## [Word and item position data]
+ + + +

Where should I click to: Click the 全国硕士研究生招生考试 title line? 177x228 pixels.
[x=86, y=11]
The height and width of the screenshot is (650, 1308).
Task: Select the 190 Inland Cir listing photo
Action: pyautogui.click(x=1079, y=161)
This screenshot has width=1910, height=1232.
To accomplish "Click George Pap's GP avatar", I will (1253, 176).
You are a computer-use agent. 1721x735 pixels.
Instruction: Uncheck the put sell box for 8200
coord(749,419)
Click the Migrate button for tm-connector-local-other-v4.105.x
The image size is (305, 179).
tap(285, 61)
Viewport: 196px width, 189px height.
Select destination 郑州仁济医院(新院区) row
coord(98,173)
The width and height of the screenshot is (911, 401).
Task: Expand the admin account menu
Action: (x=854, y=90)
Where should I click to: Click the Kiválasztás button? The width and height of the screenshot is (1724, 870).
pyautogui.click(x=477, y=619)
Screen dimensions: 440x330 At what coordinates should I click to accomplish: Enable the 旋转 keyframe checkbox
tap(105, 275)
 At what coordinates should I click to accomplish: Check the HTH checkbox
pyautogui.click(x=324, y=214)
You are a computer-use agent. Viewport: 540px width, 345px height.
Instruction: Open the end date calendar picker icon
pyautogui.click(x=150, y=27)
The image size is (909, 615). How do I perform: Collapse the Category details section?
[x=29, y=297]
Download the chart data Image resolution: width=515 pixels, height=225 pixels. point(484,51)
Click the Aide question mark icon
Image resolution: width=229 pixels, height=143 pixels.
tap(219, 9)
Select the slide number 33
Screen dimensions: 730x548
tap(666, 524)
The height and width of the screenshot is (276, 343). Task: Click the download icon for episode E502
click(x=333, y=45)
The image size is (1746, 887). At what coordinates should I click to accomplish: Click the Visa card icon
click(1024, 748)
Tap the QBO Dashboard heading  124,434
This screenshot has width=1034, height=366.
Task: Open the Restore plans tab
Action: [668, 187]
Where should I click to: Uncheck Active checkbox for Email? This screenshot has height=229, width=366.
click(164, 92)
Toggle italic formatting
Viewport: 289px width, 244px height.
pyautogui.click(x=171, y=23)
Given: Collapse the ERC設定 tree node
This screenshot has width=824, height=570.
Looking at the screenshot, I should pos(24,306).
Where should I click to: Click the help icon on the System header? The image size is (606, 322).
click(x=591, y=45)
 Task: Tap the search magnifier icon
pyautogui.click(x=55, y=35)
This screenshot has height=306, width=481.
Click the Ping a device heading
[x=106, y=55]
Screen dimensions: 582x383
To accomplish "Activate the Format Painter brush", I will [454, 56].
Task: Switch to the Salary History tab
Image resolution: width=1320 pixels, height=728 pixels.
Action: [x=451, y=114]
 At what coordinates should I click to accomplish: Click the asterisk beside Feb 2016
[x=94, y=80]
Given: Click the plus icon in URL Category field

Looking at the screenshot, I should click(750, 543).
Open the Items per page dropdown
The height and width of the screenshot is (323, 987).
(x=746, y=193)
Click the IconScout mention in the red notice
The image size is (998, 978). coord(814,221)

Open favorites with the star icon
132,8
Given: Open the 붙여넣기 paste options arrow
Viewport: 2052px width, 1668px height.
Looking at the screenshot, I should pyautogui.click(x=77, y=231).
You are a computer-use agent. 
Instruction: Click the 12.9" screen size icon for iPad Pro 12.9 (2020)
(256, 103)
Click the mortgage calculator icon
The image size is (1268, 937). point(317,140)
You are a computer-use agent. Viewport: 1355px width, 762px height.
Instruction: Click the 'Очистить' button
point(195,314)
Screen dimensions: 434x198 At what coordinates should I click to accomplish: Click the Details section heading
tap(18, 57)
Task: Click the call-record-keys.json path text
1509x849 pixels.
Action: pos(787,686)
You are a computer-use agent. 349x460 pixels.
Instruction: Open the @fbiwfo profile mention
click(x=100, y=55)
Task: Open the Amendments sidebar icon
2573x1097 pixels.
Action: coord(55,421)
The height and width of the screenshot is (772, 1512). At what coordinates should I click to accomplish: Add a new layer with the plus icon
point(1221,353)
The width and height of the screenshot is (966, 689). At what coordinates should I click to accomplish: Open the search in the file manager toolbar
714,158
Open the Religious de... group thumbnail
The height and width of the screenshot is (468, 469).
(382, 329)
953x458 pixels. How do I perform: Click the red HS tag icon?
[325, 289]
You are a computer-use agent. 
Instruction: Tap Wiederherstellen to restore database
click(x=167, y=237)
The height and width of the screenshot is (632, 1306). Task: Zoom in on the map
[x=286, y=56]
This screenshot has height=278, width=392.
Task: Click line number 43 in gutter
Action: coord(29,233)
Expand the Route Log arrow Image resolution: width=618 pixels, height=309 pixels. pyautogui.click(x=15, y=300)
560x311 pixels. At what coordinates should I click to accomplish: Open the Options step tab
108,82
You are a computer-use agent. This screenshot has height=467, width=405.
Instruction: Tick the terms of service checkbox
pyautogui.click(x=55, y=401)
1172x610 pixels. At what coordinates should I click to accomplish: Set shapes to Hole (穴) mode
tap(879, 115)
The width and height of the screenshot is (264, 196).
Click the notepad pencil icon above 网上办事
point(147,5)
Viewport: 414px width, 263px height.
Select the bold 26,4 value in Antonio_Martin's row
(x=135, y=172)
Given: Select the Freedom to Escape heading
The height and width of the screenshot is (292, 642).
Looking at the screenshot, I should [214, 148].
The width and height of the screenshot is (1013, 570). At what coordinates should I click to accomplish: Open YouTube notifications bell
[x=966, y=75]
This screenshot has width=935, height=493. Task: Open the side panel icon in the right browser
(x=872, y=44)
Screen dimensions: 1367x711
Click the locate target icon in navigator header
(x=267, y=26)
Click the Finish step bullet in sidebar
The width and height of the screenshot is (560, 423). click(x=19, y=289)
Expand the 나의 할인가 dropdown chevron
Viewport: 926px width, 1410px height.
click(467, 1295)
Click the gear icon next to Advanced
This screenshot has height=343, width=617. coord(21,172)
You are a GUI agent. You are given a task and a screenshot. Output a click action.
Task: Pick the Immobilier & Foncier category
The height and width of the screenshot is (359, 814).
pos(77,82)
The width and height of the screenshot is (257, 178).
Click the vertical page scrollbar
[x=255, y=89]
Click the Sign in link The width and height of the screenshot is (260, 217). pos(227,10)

+ + + +

## [What the exercise asks]
Lay out every line of the listing above as a Markdown table with the columns "No." and "Line", numbering the rows in order and omitting blank lines.

## [Task output]
| No. | Line |
|---|---|
| 1 | Where should I click to: Click the 全国硕士研究生招生考试 title line? 177x228 pixels. |
| 2 | [x=86, y=11] |
| 3 | The height and width of the screenshot is (650, 1308). |
| 4 | Task: Select the 190 Inland Cir listing photo |
| 5 | Action: pyautogui.click(x=1079, y=161) |
| 6 | This screenshot has width=1910, height=1232. |
| 7 | To accomplish "Click George Pap's GP avatar", I will (1253, 176). |
| 8 | You are a computer-use agent. 1721x735 pixels. |
| 9 | Instruction: Uncheck the put sell box for 8200 |
| 10 | coord(749,419) |
| 11 | Click the Migrate button for tm-connector-local-other-v4.105.x |
| 12 | The image size is (305, 179). |
| 13 | tap(285, 61) |
| 14 | Viewport: 196px width, 189px height. |
| 15 | Select destination 郑州仁济医院(新院区) row |
| 16 | coord(98,173) |
| 17 | The width and height of the screenshot is (911, 401). |
| 18 | Task: Expand the admin account menu |
| 19 | Action: (x=854, y=90) |
| 20 | Where should I click to: Click the Kiválasztás button? The width and height of the screenshot is (1724, 870). |
| 21 | pyautogui.click(x=477, y=619) |
| 22 | Screen dimensions: 440x330 At what coordinates should I click to accomplish: Enable the 旋转 keyframe checkbox |
| 23 | tap(105, 275) |
| 24 |  At what coordinates should I click to accomplish: Check the HTH checkbox |
| 25 | pyautogui.click(x=324, y=214) |
| 26 | You are a computer-use agent. Viewport: 540px width, 345px height. |
| 27 | Instruction: Open the end date calendar picker icon |
| 28 | pyautogui.click(x=150, y=27) |
| 29 | The image size is (909, 615). How do I perform: Collapse the Category details section? |
| 30 | [x=29, y=297] |
| 31 | Download the chart data Image resolution: width=515 pixels, height=225 pixels. point(484,51) |
| 32 | Click the Aide question mark icon |
| 33 | Image resolution: width=229 pixels, height=143 pixels. |
| 34 | tap(219, 9) |
| 35 | Select the slide number 33 |
| 36 | Screen dimensions: 730x548 |
| 37 | tap(666, 524) |
| 38 | The height and width of the screenshot is (276, 343). Task: Click the download icon for episode E502 |
| 39 | click(x=333, y=45) |
| 40 | The image size is (1746, 887). At what coordinates should I click to accomplish: Click the Visa card icon |
| 41 | click(1024, 748) |
| 42 | Tap the QBO Dashboard heading  124,434 |
| 43 | This screenshot has width=1034, height=366. |
| 44 | Task: Open the Restore plans tab |
| 45 | Action: [668, 187] |
| 46 | Where should I click to: Uncheck Active checkbox for Email? This screenshot has height=229, width=366. |
| 47 | click(164, 92) |
| 48 | Toggle italic formatting |
| 49 | Viewport: 289px width, 244px height. |
| 50 | pyautogui.click(x=171, y=23) |
| 51 | Given: Collapse the ERC設定 tree node |
| 52 | This screenshot has width=824, height=570. |
| 53 | Looking at the screenshot, I should pos(24,306). |
| 54 | Where should I click to: Click the help icon on the System header? The image size is (606, 322). |
| 55 | click(x=591, y=45) |
| 56 |  Task: Tap the search magnifier icon |
| 57 | pyautogui.click(x=55, y=35) |
| 58 | This screenshot has height=306, width=481. |
| 59 | Click the Ping a device heading |
| 60 | [x=106, y=55] |
| 61 | Screen dimensions: 582x383 |
| 62 | To accomplish "Activate the Format Painter brush", I will [454, 56]. |
| 63 | Task: Switch to the Salary History tab |
| 64 | Image resolution: width=1320 pixels, height=728 pixels. |
| 65 | Action: [x=451, y=114] |
| 66 |  At what coordinates should I click to accomplish: Click the asterisk beside Feb 2016 |
| 67 | [x=94, y=80] |
| 68 | Given: Click the plus icon in URL Category field |
| 69 | Looking at the screenshot, I should click(750, 543). |
| 70 | Open the Items per page dropdown |
| 71 | The height and width of the screenshot is (323, 987). |
| 72 | (x=746, y=193) |
| 73 | Click the IconScout mention in the red notice |
| 74 | The image size is (998, 978). coord(814,221) |
| 75 | Open favorites with the star icon |
| 76 | 132,8 |
| 77 | Given: Open the 붙여넣기 paste options arrow |
| 78 | Viewport: 2052px width, 1668px height. |
| 79 | Looking at the screenshot, I should pyautogui.click(x=77, y=231). |
| 80 | You are a computer-use agent.  |
| 81 | Instruction: Click the 12.9" screen size icon for iPad Pro 12.9 (2020) |
| 82 | (256, 103) |
| 83 | Click the mortgage calculator icon |
| 84 | The image size is (1268, 937). point(317,140) |
| 85 | You are a computer-use agent. Viewport: 1355px width, 762px height. |
| 86 | Instruction: Click the 'Очистить' button |
| 87 | point(195,314) |
| 88 | Screen dimensions: 434x198 At what coordinates should I click to accomplish: Click the Details section heading |
| 89 | tap(18, 57) |
| 90 | Task: Click the call-record-keys.json path text |
| 91 | 1509x849 pixels. |
| 92 | Action: pos(787,686) |
| 93 | You are a computer-use agent. 349x460 pixels. |
| 94 | Instruction: Open the @fbiwfo profile mention |
| 95 | click(x=100, y=55) |
| 96 | Task: Open the Amendments sidebar icon |
| 97 | 2573x1097 pixels. |
| 98 | Action: coord(55,421) |
| 99 | The height and width of the screenshot is (772, 1512). At what coordinates should I click to accomplish: Add a new layer with the plus icon |
| 100 | point(1221,353) |
| 101 | The width and height of the screenshot is (966, 689). At what coordinates should I click to accomplish: Open the search in the file manager toolbar |
| 102 | 714,158 |
| 103 | Open the Religious de... group thumbnail |
| 104 | The height and width of the screenshot is (468, 469). |
| 105 | (382, 329) |
| 106 | 953x458 pixels. How do I perform: Click the red HS tag icon? |
| 107 | [325, 289] |
| 108 | You are a computer-use agent.  |
| 109 | Instruction: Tap Wiederherstellen to restore database |
| 110 | click(x=167, y=237) |
| 111 | The height and width of the screenshot is (632, 1306). Task: Zoom in on the map |
| 112 | [x=286, y=56] |
| 113 | This screenshot has height=278, width=392. |
| 114 | Task: Click line number 43 in gutter |
| 115 | Action: coord(29,233) |
| 116 | Expand the Route Log arrow Image resolution: width=618 pixels, height=309 pixels. pyautogui.click(x=15, y=300) |
| 117 | 560x311 pixels. At what coordinates should I click to accomplish: Open the Options step tab |
| 118 | 108,82 |
| 119 | You are a computer-use agent. This screenshot has height=467, width=405. |
| 120 | Instruction: Tick the terms of service checkbox |
| 121 | pyautogui.click(x=55, y=401) |
| 122 | 1172x610 pixels. At what coordinates should I click to accomplish: Set shapes to Hole (穴) mode |
| 123 | tap(879, 115) |
| 124 | The width and height of the screenshot is (264, 196). |
| 125 | Click the notepad pencil icon above 网上办事 |
| 126 | point(147,5) |
| 127 | Viewport: 414px width, 263px height. |
| 128 | Select the bold 26,4 value in Antonio_Martin's row |
| 129 | (x=135, y=172) |
| 130 | Given: Select the Freedom to Escape heading |
| 131 | The height and width of the screenshot is (292, 642). |
| 132 | Looking at the screenshot, I should [214, 148]. |
| 133 | The width and height of the screenshot is (1013, 570). At what coordinates should I click to accomplish: Open YouTube notifications bell |
| 134 | [x=966, y=75] |
| 135 | This screenshot has width=935, height=493. Task: Open the side panel icon in the right browser |
| 136 | (x=872, y=44) |
| 137 | Screen dimensions: 1367x711 |
| 138 | Click the locate target icon in navigator header |
| 139 | (x=267, y=26) |
| 140 | Click the Finish step bullet in sidebar |
| 141 | The width and height of the screenshot is (560, 423). click(x=19, y=289) |
| 142 | Expand the 나의 할인가 dropdown chevron |
| 143 | Viewport: 926px width, 1410px height. |
| 144 | click(467, 1295) |
| 145 | Click the gear icon next to Advanced |
| 146 | This screenshot has height=343, width=617. coord(21,172) |
| 147 | You are a GUI agent. You are given a task and a screenshot. Output a click action. |
| 148 | Task: Pick the Immobilier & Foncier category |
| 149 | The height and width of the screenshot is (359, 814). |
| 150 | pos(77,82) |
| 151 | The width and height of the screenshot is (257, 178). |
| 152 | Click the vertical page scrollbar |
| 153 | [x=255, y=89] |
| 154 | Click the Sign in link The width and height of the screenshot is (260, 217). pos(227,10) |